### AIM OF THE EXERCISE:
Copy each of the entries below word for word, keeping every line as it stands.

---------- DATA SECTION ----------

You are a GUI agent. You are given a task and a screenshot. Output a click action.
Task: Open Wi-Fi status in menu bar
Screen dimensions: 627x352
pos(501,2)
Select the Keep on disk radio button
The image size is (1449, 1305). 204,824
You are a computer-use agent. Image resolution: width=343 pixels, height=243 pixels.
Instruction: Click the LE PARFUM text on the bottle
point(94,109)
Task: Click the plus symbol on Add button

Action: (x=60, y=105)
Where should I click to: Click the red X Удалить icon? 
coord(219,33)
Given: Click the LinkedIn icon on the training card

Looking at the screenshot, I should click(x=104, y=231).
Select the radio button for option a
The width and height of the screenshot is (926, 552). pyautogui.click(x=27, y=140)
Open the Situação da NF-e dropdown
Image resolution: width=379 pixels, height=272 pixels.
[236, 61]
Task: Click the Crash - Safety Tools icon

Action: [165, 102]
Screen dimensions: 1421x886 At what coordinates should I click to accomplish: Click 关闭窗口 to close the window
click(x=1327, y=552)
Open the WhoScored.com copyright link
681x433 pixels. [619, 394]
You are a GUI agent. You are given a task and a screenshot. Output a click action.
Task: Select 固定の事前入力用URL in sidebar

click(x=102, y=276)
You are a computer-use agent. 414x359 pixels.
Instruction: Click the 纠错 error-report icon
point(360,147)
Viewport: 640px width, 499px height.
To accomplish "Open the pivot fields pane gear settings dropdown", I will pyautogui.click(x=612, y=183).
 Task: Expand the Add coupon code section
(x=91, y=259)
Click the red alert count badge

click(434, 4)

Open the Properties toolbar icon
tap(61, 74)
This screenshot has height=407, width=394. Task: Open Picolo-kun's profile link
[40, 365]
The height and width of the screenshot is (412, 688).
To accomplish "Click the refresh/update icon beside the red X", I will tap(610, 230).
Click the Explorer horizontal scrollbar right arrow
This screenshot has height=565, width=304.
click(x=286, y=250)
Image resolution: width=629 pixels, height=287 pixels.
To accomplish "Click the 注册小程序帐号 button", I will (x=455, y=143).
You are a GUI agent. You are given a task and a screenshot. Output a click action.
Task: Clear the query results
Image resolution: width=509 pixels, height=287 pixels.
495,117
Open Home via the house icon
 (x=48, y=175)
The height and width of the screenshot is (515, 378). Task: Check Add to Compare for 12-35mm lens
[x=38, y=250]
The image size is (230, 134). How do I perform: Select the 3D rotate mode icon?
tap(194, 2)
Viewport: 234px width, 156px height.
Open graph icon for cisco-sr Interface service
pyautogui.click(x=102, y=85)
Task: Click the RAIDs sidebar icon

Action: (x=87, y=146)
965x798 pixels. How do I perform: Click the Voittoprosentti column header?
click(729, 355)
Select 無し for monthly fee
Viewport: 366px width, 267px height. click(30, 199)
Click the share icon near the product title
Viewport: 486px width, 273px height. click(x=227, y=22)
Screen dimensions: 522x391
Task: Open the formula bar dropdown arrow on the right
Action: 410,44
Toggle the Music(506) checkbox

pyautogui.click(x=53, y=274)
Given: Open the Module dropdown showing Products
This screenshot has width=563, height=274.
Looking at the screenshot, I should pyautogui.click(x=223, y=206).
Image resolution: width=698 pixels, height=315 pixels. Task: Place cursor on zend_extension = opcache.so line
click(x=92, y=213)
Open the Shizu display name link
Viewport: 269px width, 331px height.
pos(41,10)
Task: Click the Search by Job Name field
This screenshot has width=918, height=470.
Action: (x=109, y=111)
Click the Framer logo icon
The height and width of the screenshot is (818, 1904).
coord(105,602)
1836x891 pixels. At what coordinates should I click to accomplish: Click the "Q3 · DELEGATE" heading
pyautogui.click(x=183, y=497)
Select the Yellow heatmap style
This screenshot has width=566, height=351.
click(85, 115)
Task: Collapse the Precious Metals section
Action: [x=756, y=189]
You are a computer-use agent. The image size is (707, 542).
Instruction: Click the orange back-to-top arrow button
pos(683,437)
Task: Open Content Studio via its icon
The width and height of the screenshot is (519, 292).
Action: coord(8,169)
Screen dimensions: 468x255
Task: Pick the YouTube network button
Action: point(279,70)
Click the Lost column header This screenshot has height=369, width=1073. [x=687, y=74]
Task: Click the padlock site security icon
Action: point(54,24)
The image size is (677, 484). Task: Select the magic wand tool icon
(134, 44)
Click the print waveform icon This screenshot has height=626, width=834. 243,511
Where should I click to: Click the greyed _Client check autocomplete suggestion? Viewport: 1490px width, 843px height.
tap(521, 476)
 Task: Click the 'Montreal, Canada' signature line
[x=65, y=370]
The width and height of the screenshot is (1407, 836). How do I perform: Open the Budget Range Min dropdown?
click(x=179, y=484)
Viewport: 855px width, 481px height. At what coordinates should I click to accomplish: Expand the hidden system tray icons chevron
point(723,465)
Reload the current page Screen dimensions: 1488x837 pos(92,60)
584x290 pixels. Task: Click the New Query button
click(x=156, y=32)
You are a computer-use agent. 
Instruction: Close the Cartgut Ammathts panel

----------

### RESULT OF THIS EXERCISE:
You are a GUI agent. You are given a task and a screenshot. Output a click action.
Task: Open Wi-Fi status in menu bar
Screen dimensions: 627x352
pos(501,2)
Select the Keep on disk radio button
The image size is (1449, 1305). 204,824
You are a computer-use agent. Image resolution: width=343 pixels, height=243 pixels.
Instruction: Click the LE PARFUM text on the bottle
point(94,109)
Task: Click the plus symbol on Add button

Action: (x=60, y=105)
Where should I click to: Click the red X Удалить icon? 
coord(219,33)
Given: Click the LinkedIn icon on the training card

Looking at the screenshot, I should click(x=104, y=231).
Select the radio button for option a
The width and height of the screenshot is (926, 552). pyautogui.click(x=27, y=140)
Open the Situação da NF-e dropdown
Image resolution: width=379 pixels, height=272 pixels.
[236, 61]
Task: Click the Crash - Safety Tools icon

Action: [165, 102]
Screen dimensions: 1421x886 At what coordinates should I click to accomplish: Click 关闭窗口 to close the window
click(x=1327, y=552)
Open the WhoScored.com copyright link
681x433 pixels. [619, 394]
You are a GUI agent. You are given a task and a screenshot. Output a click action.
Task: Select 固定の事前入力用URL in sidebar

click(x=102, y=276)
You are a computer-use agent. 414x359 pixels.
Instruction: Click the 纠错 error-report icon
point(360,147)
Viewport: 640px width, 499px height.
To accomplish "Open the pivot fields pane gear settings dropdown", I will pyautogui.click(x=612, y=183).
 Task: Expand the Add coupon code section
(x=91, y=259)
Click the red alert count badge

click(434, 4)

Open the Properties toolbar icon
tap(61, 74)
This screenshot has height=407, width=394. Task: Open Picolo-kun's profile link
[40, 365]
The height and width of the screenshot is (412, 688).
To accomplish "Click the refresh/update icon beside the red X", I will tap(610, 230).
Click the Explorer horizontal scrollbar right arrow
This screenshot has height=565, width=304.
click(x=286, y=250)
Image resolution: width=629 pixels, height=287 pixels.
To accomplish "Click the 注册小程序帐号 button", I will (x=455, y=143).
You are a GUI agent. You are given a task and a screenshot. Output a click action.
Task: Clear the query results
Image resolution: width=509 pixels, height=287 pixels.
495,117
Open Home via the house icon
 (x=48, y=175)
The height and width of the screenshot is (515, 378). Task: Check Add to Compare for 12-35mm lens
[x=38, y=250]
The image size is (230, 134). How do I perform: Select the 3D rotate mode icon?
tap(194, 2)
Viewport: 234px width, 156px height.
Open graph icon for cisco-sr Interface service
pyautogui.click(x=102, y=85)
Task: Click the RAIDs sidebar icon

Action: (x=87, y=146)
965x798 pixels. How do I perform: Click the Voittoprosentti column header?
click(729, 355)
Select 無し for monthly fee
Viewport: 366px width, 267px height. click(30, 199)
Click the share icon near the product title
Viewport: 486px width, 273px height. click(x=227, y=22)
Screen dimensions: 522x391
Task: Open the formula bar dropdown arrow on the right
Action: 410,44
Toggle the Music(506) checkbox

pyautogui.click(x=53, y=274)
Given: Open the Module dropdown showing Products
This screenshot has width=563, height=274.
Looking at the screenshot, I should pyautogui.click(x=223, y=206).
Image resolution: width=698 pixels, height=315 pixels. Task: Place cursor on zend_extension = opcache.so line
click(x=92, y=213)
Open the Shizu display name link
Viewport: 269px width, 331px height.
pos(41,10)
Task: Click the Search by Job Name field
This screenshot has width=918, height=470.
Action: (x=109, y=111)
Click the Framer logo icon
The height and width of the screenshot is (818, 1904).
coord(105,602)
1836x891 pixels. At what coordinates should I click to accomplish: Click the "Q3 · DELEGATE" heading
pyautogui.click(x=183, y=497)
Select the Yellow heatmap style
This screenshot has width=566, height=351.
click(85, 115)
Task: Collapse the Precious Metals section
Action: [x=756, y=189]
You are a computer-use agent. The image size is (707, 542).
Instruction: Click the orange back-to-top arrow button
pos(683,437)
Task: Open Content Studio via its icon
The width and height of the screenshot is (519, 292).
Action: coord(8,169)
Screen dimensions: 468x255
Task: Pick the YouTube network button
Action: point(279,70)
Click the Lost column header This screenshot has height=369, width=1073. [x=687, y=74]
Task: Click the padlock site security icon
Action: point(54,24)
The image size is (677, 484). Task: Select the magic wand tool icon
(134, 44)
Click the print waveform icon This screenshot has height=626, width=834. 243,511
Where should I click to: Click the greyed _Client check autocomplete suggestion? Viewport: 1490px width, 843px height.
tap(521, 476)
 Task: Click the 'Montreal, Canada' signature line
[x=65, y=370]
The width and height of the screenshot is (1407, 836). How do I perform: Open the Budget Range Min dropdown?
click(x=179, y=484)
Viewport: 855px width, 481px height. At what coordinates should I click to accomplish: Expand the hidden system tray icons chevron
point(723,465)
Reload the current page Screen dimensions: 1488x837 pos(92,60)
584x290 pixels. Task: Click the New Query button
click(x=156, y=32)
You are a computer-use agent. 
Instruction: Close the Cartgut Ammathts panel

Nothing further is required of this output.